How to solve tech issues effectively | A simple problem-solving framework
As the saying goes, “you cannot control what you cannot measure.” I remember rolling my eyes at this notion back in college. Now, as I reflect on some of the most significant yet straightforward technical improvements over the past year or so, I am reminded of this concept.
Today, I’d like to share with you some examples of how this principle has come to life here at OnePageCRM.
Our approach to solving tech problems
Let’s call it the “problem-solving framework.”
When you solve a technical problem, that’s great. However, it’s more important to establish a process that detects and solves the problems, ensuring that your time and energy are well spent.
For us, addressing this organizational problem involves three key components:
- Visibility: The ability to create dashboards that showcase the aspects people care about and highlight the issues we encounter.
- Process: A routine of reviewing these dashboards and engaging in discussions during a 15-minute meeting following some of our daily standups.
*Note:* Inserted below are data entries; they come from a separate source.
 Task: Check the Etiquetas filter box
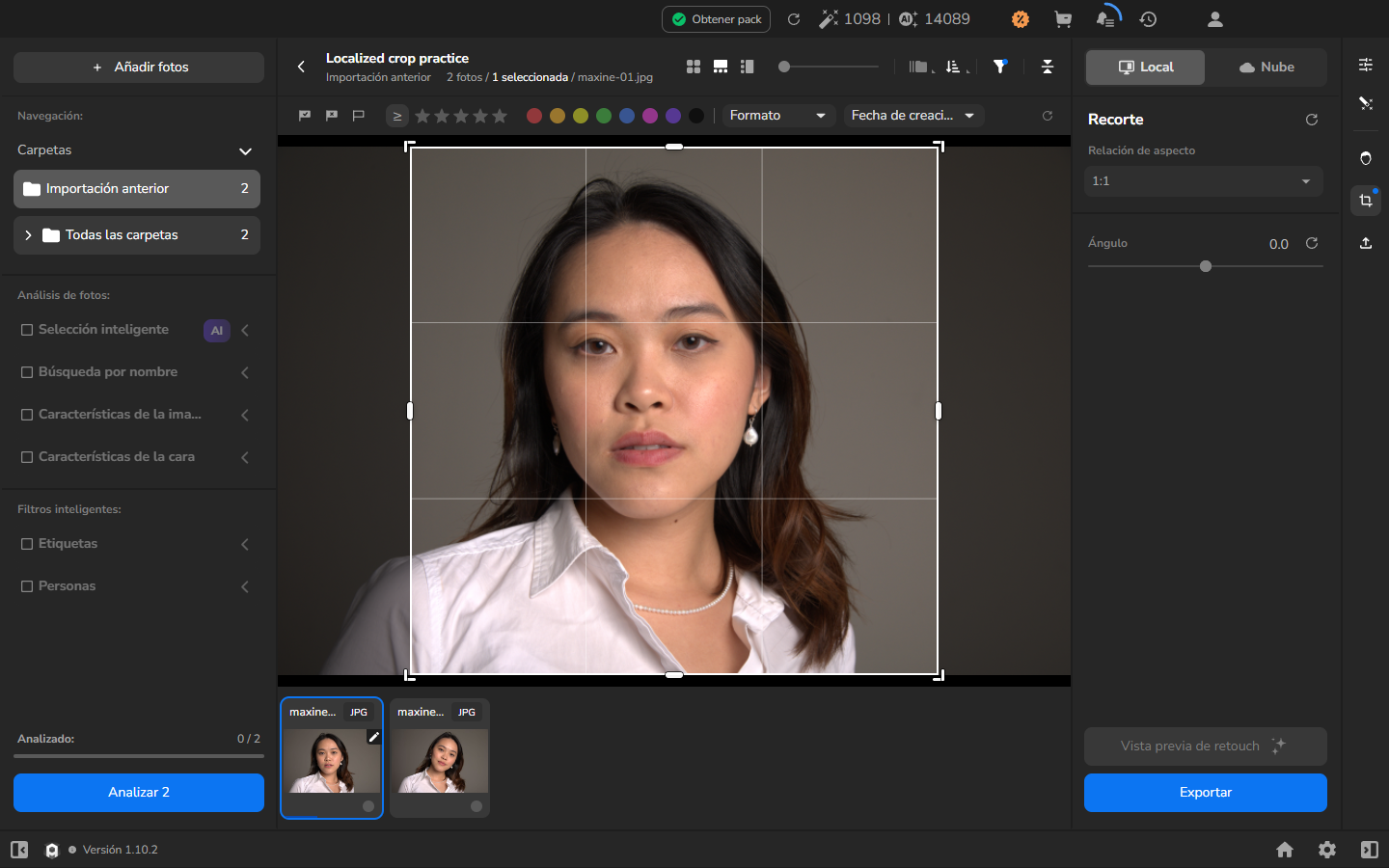point(27,544)
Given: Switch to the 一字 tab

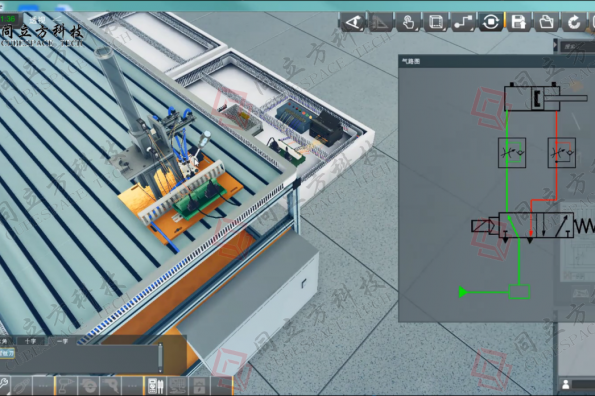Looking at the screenshot, I should coord(62,341).
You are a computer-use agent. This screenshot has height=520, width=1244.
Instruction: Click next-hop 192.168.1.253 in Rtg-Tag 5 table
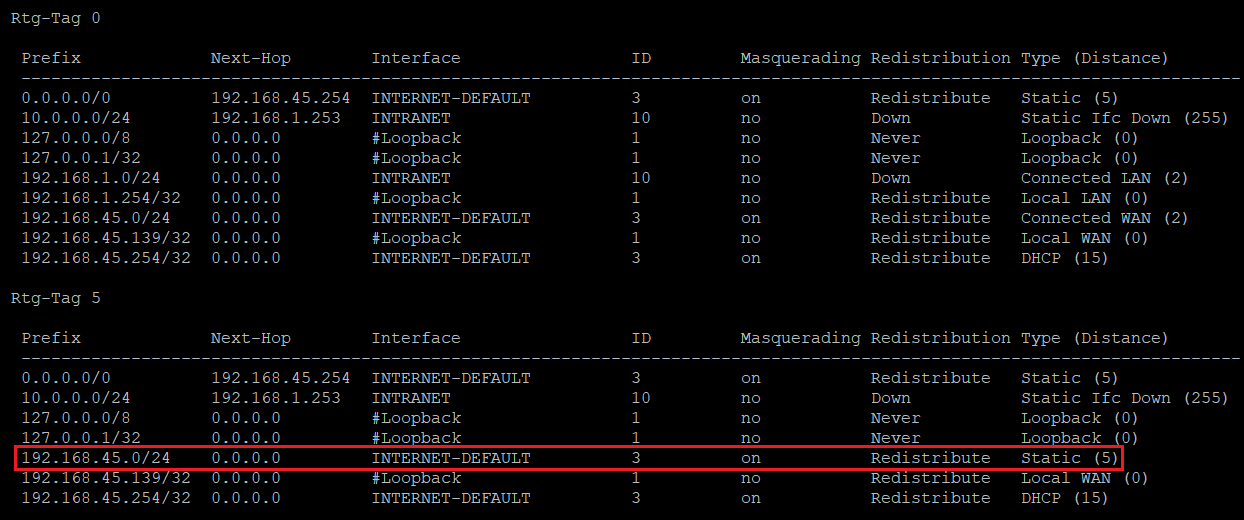tap(275, 398)
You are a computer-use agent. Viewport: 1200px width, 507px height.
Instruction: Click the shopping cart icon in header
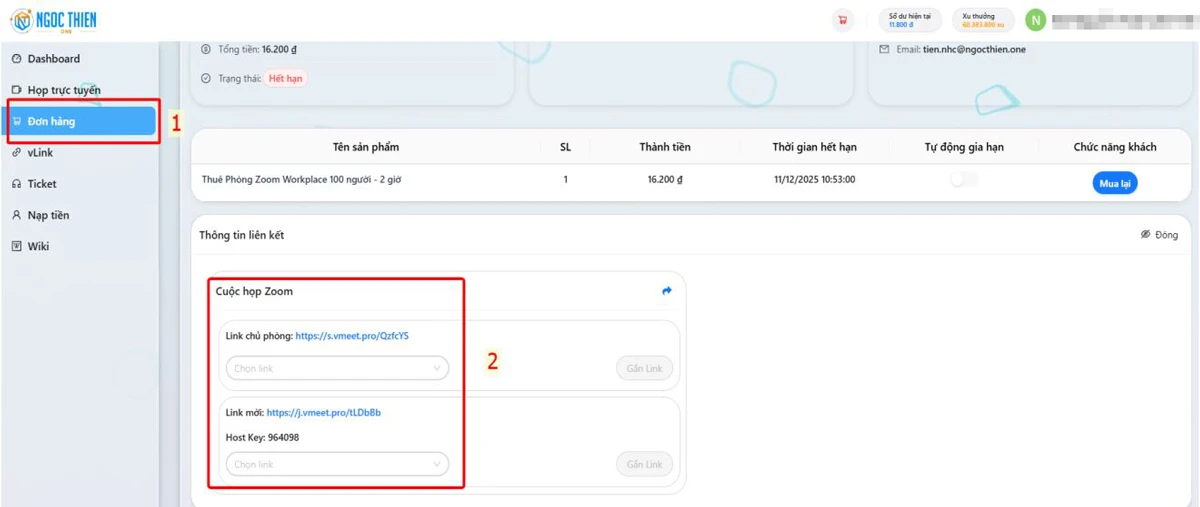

The presenter of this meeting rotates every two weeks, fostering skill-sharing and collaborative problem-solving.
- Autonomy: Encouraging ownership and trust to identify and fix problems as they arise.
While I totally just made up these components—visibility, process, and autonomy—I think they do a good job encapsulating our approach.
Now, I’d like to delve into some specific areas where we’ve seen significant improvement by applying this framework.
Making tech problems visible
A few months ago, John wrote an excellent article about monitoring and upgrading Gems in a Rails application. I highly recommend reading it for the technical details and tools that can help you with this process.
Here, I’d like to add two observations.
First, we didn’t immediately upgrade gems. That would have been a one-time upgrade, neglecting the underlying visibility and process issues. Instead, we began by making the problem visible.
We created a tab on our daily monitoring dashboard that includes a list of outdated gems, along with top-level metrics like the number of gems with security vulnerabilities and the percentage of outdated gems.
This daily visibility highlighted the issue for everyone, both now and for the future, in a way that a one-time upgrade wouldn’t have.
Emphasizing the process
The second point to emphasize is the process.
If our gems were out of date, it meant that upgrading them wasn’t part of our regular progress. A single Herculean effort to upgrade is not the solution.
We asked ourselves, “What is the smallest possible automated step we can take to address this problem?” With this question in mind, we decided that a weekly CI/CD process to auto-create a PR (and run tests) for updating the patch version of test Gems was the tiniest, almost risk-free change. So, we implemented it.
The critical aspect here isn’t what we were updating, but the standardized automated process that we could build upon. Over the following month, we gradually increased the scope of our updates. Now, we have reached a point where a full update of dev and test gems, and minor version updates of production gems, happen mostly automatically (with final review and merge being manual). We still manually update major versions of most gems.
This approach has eliminated all security issues in our gems and reduced our outdated gem percentage from ~60% to ~23%, a figure that continues to fall weekly.
The role of proactivity
The second area where we’ve seen significant improvement is quite different in nature, yet strikingly similar in terms of the underlying problem and our approach to the solution.
The issue at hand is backend process performance problems, particularly when they become noticeable to users. One example of this is email sending delays.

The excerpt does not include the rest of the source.